▼

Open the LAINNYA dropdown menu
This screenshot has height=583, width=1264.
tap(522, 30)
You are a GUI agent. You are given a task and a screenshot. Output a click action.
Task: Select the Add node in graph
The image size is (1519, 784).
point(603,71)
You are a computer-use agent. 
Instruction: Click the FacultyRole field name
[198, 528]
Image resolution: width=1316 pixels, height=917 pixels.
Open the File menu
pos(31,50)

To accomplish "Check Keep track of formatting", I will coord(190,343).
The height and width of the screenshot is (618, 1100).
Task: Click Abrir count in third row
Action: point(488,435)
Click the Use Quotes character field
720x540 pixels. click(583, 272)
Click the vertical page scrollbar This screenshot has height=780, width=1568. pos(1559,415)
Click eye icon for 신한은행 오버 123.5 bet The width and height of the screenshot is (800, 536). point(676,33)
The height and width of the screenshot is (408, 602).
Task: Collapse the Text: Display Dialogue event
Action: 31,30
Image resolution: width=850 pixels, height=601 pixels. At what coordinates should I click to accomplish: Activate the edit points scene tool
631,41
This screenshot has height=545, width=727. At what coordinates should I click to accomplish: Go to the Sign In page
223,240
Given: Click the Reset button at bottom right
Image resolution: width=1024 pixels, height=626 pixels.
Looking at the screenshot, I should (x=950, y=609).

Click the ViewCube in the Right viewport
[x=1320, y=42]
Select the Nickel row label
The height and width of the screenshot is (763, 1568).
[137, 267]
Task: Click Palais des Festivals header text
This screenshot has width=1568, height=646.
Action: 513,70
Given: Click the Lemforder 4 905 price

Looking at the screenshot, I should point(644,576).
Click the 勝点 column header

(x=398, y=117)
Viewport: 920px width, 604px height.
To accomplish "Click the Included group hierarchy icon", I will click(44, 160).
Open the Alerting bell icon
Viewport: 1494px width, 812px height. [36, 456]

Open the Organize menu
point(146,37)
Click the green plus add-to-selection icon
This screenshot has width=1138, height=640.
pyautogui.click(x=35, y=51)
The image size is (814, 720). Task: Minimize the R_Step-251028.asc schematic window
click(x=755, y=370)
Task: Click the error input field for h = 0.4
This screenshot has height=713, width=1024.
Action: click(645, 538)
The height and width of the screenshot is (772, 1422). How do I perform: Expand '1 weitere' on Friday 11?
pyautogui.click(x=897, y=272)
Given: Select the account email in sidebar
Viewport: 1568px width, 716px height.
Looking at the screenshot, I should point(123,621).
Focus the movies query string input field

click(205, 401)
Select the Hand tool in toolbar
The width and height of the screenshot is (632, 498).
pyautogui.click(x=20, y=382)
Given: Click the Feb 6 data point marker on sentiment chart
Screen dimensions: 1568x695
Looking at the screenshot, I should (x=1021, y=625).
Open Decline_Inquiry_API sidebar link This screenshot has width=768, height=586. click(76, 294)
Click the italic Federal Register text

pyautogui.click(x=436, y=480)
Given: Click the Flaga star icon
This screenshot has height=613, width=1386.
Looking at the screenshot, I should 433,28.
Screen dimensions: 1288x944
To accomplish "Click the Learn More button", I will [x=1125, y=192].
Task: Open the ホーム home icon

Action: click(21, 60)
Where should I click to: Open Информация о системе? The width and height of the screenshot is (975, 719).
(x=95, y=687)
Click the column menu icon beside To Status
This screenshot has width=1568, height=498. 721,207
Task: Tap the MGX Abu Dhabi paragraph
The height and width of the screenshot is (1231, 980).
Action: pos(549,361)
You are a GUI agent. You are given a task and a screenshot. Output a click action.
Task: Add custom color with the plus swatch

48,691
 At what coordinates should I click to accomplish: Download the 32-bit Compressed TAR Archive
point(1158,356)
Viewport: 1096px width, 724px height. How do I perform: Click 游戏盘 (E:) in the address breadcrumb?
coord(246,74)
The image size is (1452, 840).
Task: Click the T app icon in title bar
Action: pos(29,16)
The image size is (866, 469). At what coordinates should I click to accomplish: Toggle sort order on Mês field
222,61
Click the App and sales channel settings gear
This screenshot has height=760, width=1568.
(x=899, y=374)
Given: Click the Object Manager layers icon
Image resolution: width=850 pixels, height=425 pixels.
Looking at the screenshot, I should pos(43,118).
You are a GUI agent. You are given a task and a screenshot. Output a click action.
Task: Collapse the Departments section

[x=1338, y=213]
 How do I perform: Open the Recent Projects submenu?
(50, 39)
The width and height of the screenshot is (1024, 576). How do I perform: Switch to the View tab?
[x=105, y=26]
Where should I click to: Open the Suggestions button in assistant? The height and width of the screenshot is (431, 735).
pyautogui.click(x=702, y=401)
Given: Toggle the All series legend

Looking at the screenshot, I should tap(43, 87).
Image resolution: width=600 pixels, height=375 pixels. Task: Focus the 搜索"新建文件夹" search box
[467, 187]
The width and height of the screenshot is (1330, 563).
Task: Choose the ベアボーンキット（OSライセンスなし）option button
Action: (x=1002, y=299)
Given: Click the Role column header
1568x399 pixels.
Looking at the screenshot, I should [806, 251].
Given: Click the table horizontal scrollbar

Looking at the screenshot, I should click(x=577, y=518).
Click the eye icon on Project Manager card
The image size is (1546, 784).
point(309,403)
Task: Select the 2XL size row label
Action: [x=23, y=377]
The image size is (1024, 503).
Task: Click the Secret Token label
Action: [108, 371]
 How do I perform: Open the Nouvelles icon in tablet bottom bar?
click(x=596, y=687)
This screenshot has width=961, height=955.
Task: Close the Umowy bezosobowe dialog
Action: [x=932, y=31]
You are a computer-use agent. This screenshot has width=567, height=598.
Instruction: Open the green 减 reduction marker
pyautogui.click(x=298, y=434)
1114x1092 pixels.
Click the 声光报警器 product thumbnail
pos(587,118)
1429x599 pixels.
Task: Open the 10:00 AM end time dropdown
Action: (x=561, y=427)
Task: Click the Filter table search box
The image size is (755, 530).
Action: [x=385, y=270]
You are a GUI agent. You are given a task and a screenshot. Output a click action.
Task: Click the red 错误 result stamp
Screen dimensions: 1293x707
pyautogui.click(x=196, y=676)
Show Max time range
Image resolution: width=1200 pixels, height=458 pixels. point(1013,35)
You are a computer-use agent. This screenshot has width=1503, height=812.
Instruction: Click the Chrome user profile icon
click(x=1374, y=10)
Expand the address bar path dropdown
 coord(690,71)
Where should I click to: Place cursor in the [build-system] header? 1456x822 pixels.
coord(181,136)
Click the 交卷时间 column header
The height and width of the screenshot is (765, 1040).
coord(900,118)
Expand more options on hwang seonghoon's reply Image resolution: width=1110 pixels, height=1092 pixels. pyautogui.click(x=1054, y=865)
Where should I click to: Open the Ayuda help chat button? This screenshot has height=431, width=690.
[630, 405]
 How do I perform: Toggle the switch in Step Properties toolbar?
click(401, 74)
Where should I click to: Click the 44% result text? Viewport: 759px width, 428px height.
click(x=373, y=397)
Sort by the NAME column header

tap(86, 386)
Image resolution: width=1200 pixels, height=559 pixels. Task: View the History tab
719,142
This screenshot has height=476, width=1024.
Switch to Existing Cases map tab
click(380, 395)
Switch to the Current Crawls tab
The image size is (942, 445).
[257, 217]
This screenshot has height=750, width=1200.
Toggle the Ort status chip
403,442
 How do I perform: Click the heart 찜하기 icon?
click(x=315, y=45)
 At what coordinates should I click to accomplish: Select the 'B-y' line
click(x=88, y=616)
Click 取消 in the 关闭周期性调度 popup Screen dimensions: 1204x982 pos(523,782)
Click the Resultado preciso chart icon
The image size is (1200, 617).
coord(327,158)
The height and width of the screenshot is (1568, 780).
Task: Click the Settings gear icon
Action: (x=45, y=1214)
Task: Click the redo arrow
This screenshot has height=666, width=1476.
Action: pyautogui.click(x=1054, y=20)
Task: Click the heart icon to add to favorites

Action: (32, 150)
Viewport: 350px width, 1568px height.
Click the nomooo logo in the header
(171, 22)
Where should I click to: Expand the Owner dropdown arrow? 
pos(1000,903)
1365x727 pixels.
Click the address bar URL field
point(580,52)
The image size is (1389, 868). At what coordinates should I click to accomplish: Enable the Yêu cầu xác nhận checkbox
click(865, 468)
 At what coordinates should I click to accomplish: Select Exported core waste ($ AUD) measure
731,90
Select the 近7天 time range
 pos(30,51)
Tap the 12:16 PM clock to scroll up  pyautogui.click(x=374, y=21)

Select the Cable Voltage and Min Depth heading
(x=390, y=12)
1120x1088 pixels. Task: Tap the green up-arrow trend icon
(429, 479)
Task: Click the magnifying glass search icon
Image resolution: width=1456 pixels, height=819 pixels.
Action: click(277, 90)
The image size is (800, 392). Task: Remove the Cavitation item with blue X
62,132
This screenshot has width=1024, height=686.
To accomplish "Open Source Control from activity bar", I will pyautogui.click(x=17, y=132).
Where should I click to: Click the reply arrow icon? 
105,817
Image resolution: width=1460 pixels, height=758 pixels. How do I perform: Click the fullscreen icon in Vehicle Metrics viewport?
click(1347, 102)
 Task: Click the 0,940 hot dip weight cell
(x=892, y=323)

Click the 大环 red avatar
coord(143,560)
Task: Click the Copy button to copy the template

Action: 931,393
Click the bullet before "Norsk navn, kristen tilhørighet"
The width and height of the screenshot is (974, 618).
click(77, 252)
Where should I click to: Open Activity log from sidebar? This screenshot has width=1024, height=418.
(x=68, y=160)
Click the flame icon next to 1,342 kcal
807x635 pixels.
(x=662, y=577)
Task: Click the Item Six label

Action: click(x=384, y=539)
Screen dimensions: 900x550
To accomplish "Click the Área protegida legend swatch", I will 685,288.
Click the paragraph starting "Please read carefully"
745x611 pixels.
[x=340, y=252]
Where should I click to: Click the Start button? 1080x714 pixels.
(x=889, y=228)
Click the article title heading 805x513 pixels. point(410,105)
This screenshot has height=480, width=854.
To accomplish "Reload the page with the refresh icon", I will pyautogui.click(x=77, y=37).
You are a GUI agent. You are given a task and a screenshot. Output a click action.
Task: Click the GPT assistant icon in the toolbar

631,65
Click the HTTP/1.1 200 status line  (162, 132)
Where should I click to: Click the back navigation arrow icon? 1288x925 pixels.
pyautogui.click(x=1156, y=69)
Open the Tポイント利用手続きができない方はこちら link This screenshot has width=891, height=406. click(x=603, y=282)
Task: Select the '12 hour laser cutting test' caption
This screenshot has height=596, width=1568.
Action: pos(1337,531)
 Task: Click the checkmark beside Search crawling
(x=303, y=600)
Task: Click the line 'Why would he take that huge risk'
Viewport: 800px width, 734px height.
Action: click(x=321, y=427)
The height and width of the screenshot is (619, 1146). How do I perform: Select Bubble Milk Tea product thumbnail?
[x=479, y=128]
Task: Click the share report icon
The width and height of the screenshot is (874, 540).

▲

**What to work on:** Where does the word "computer" appear in the listing above? Copy every line that holds it.

**Final answer:**
You are a computer-use agent. 
You are a computer-use agent. This screenshot has width=567, height=598.
You are a computer-use agent. This screenshot has width=1503, height=812.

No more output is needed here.